Anatomy of the Linux networking stack

From sockets to device drivers

Source Origin

Level: Introductory

M. Tim Jones (mtj@mtjones.com), Consultant Engineer, Emulex Corp.

27 Jun 2007

One of the greatest features of the Linux® operating system is its networking stack. It was initially a derivative of the BSD stack and is well organized with a clean set of interfaces. Its interfaces range from the protocol agnostics, such as the common sockets layer interface or the device layer, to the specific interfaces of the individual networking protocols. This article explores the structure of the Linux networking stack from the perspective of its layers and also examines some of its major structures.

Protocols introduction

While formal introductions to networking commonly refer to the Open Systems Interconnection (OSI) model, this introduction to the basic networking stack in Linux uses the four-layer model known as the Internet model (see Figure 1).


Figure 1. The Internet model of a network stack


At the bottom of the stack is the link layer. The link layer refers to the device drivers providing access to the physical layer, which could be numerous mediums, such as serial links or Ethernet devices. Above the link layer is the network layer, which is responsible for directing packets to their destinations. The next layer, called the transport layer, is responsible for peer-to-peer communication (for example, within a host). While the network layer manages communication between hosts, the transport layer manages communication between endpoints within those hosts. Finally, there's the application layer, which is commonly the semantic layer that understands the data being moved. For example, the Hypertext Transfer Protocol (HTTP) moves requests and responses for Web content between a server and a client.

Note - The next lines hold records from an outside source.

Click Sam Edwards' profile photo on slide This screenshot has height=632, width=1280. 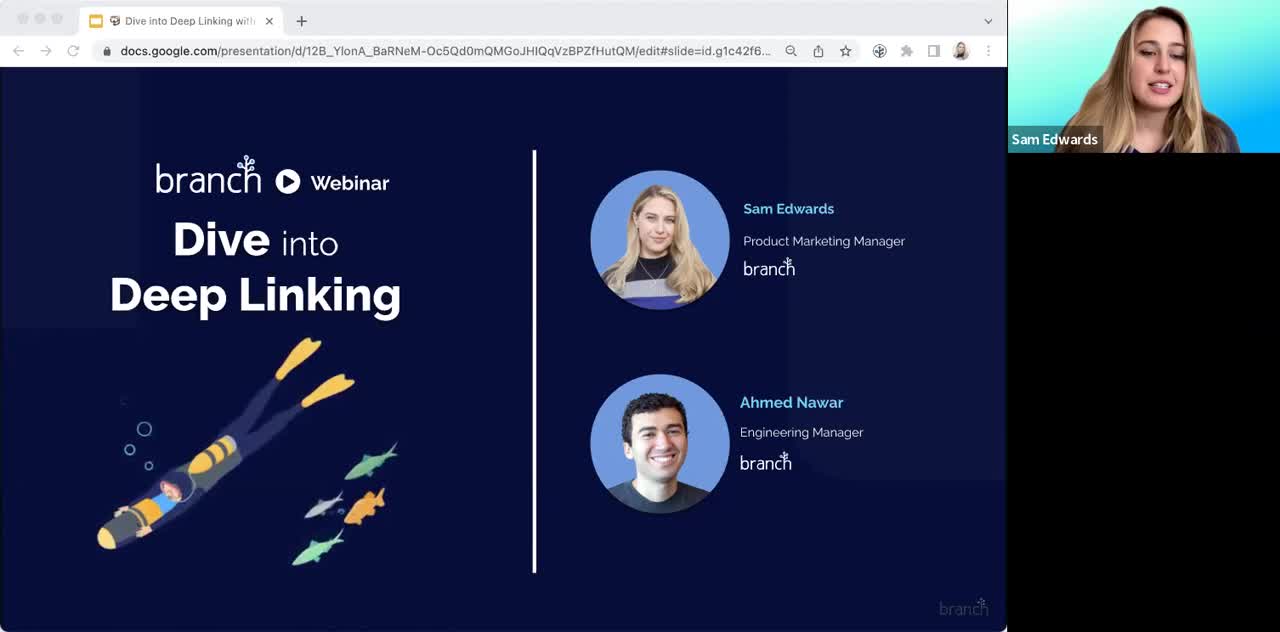[659, 240]
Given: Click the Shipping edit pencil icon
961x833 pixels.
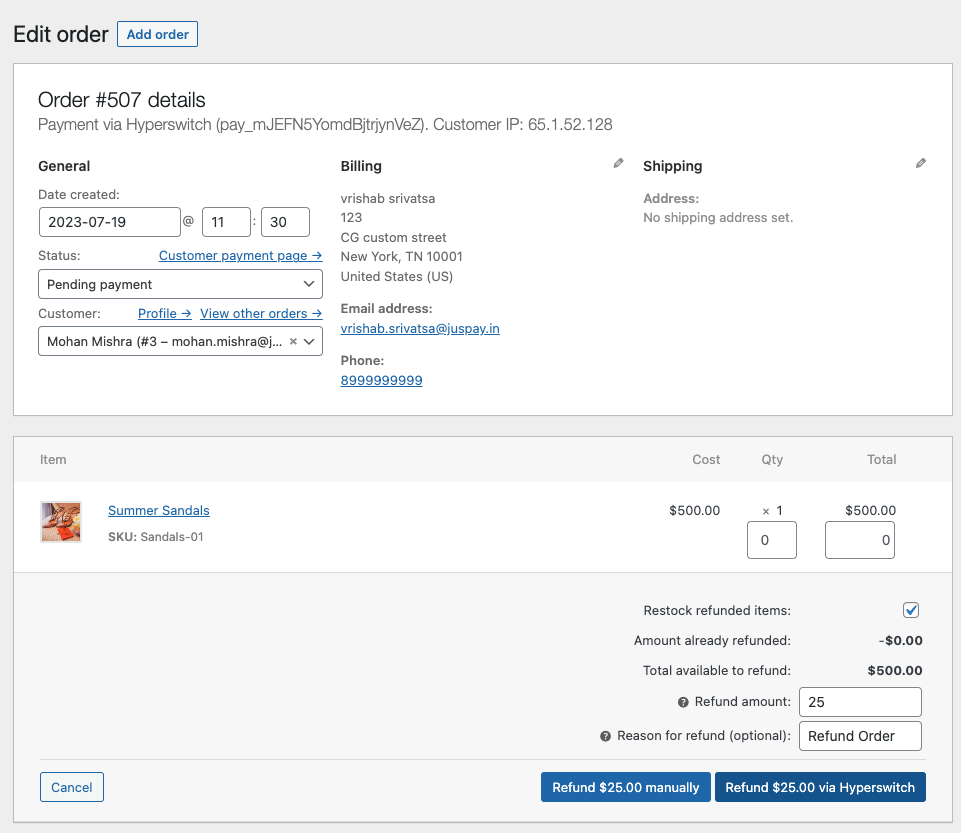Looking at the screenshot, I should (921, 164).
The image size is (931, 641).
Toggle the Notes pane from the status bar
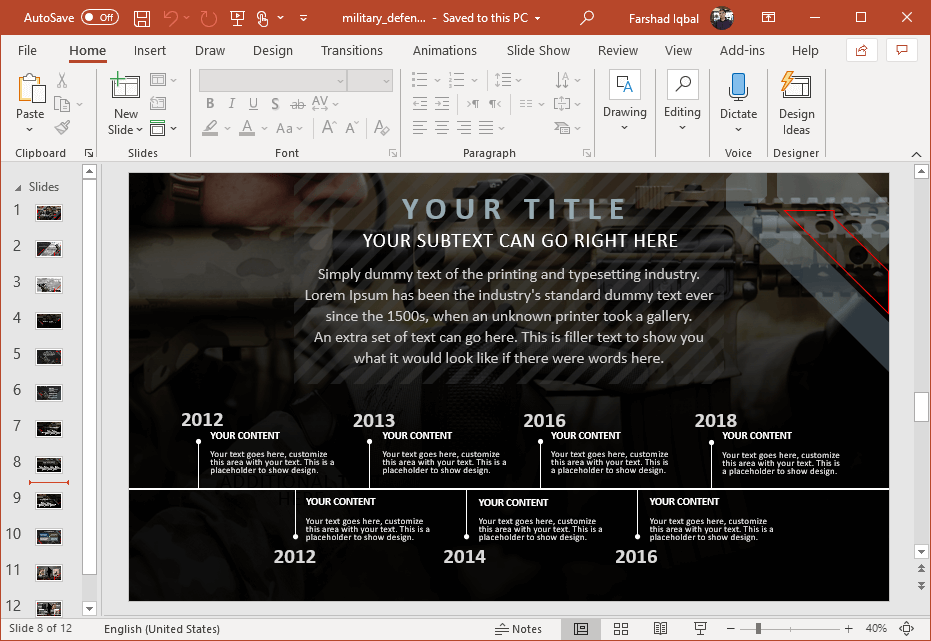[519, 629]
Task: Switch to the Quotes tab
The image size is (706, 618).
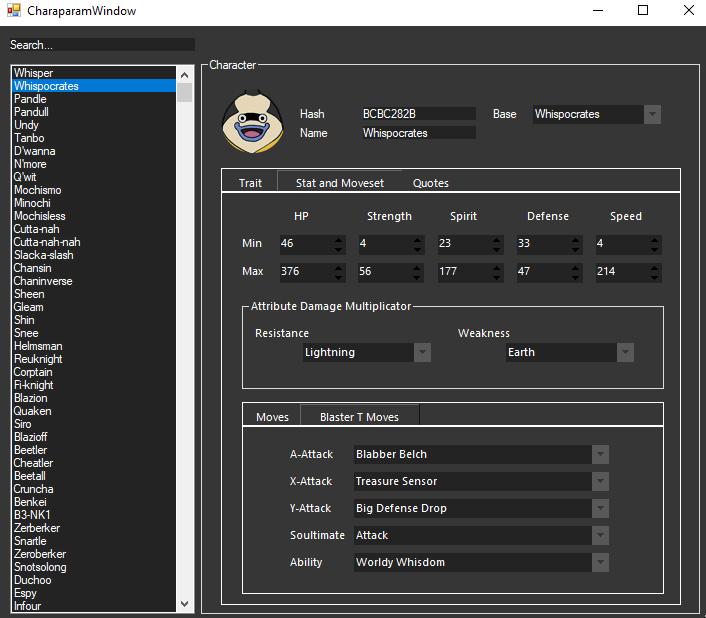Action: pyautogui.click(x=430, y=183)
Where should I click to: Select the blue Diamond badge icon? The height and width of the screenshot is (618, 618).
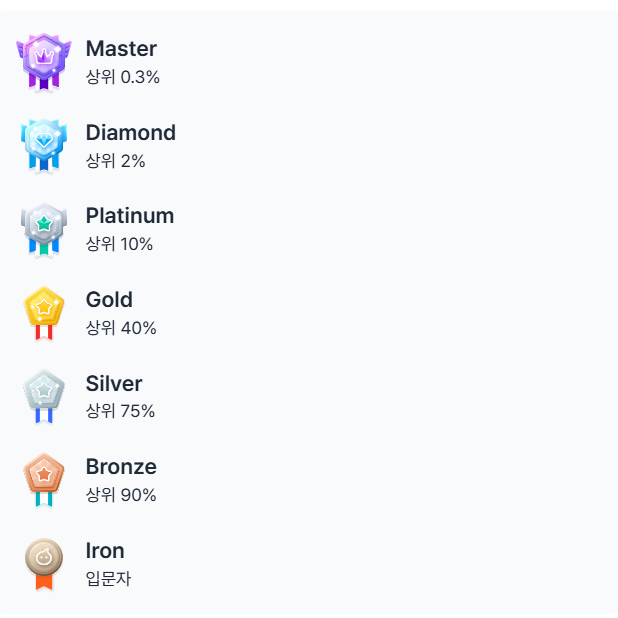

Practically speaking, the layers of the networking stack go by much more recognizable names. At the link layer, you find Ethernet, the most common high-speed medium. Older link-layer protocols include the serial protocols such as the Serial Line Internet Protocol (SLIP), Compressed SLIP (CSLIP), and the Point-to-Point Protocol (PPP). The most common network layer protocol is Internet Protocol (IP), but other protocols exist at the network layer that satisfy other needs, such as the Internet Control Message Protocol (ICMP) and the Address Resolution Protocol (ARP). At the transport layer is the Transmission Control Protocol (TCP) and User Datagram Protocol (UDP). Finally, the application layer includes many familiar protocols, including the standard Web protocol, HTTP, and the e-mail protocol, Simple Mail Transfer Protocol (SMTP).


Core network architecture

Now on to the architecture of the Linux network stack and how it implements the Internet model. Figure 2 provides a high-level view of the Linux network stack. At the top is the user space layer, or application layer, which defines the users of the network stack. At the bottom are the physical devices that provide connectivity to the networks (serial or high-speed networks such as Ethernet). In the middle, or kernel space, is the networking subsystem that is the focus of this article. Through the interior of the networking stack flow socket buffers (sk_buffs) that move packet data between sources and sinks. You'll see the sk_buff structure shortly.


Figure 2. Linux high-level network stack architecture


First, here's a quick overview of the core elements of the Linux networking subsystem, followed by more detail in later sections. At the top (see Figure 2) is the system call interface. This simply provides a way for user-space applications to gain access to the kernel's networking subsystem. Next is a protocol-agnostic layer that provides a common way to work with the underlying transport-level protocols. Next are the actual protocols, which in Linux include the built-in protocols of TCP, UDP, and, of course, IP. Next is another agnostic layer that permits a common interface to and from the individual device drivers that are available, followed at the end by the individual device drivers themselves.


System call interface

The system call interface can be described from two perspectives. When a networking call is made by the user, it is multiplexed through the system call interface into the kernel. This ends up as a call to sys_socketcall in ./net/socket.c, which then further demultiplexes the call to its intended target. The other perspective of the system call interface is the use of normal file operations for networking I/O. For example, typical read and write operations may be performed on a networking socket (which is represented by a file descriptor, just as a normal file). Therefore, while there exist a number of operations that are specific to networking (creating a socket with the socket call, connecting it to a destination with the connect call, and so on), there are also a number of standard file operations that apply to networking objects just as they do to regular files. In the end, the syscall interface provides the means to transfer control between the user-space application and the kernel.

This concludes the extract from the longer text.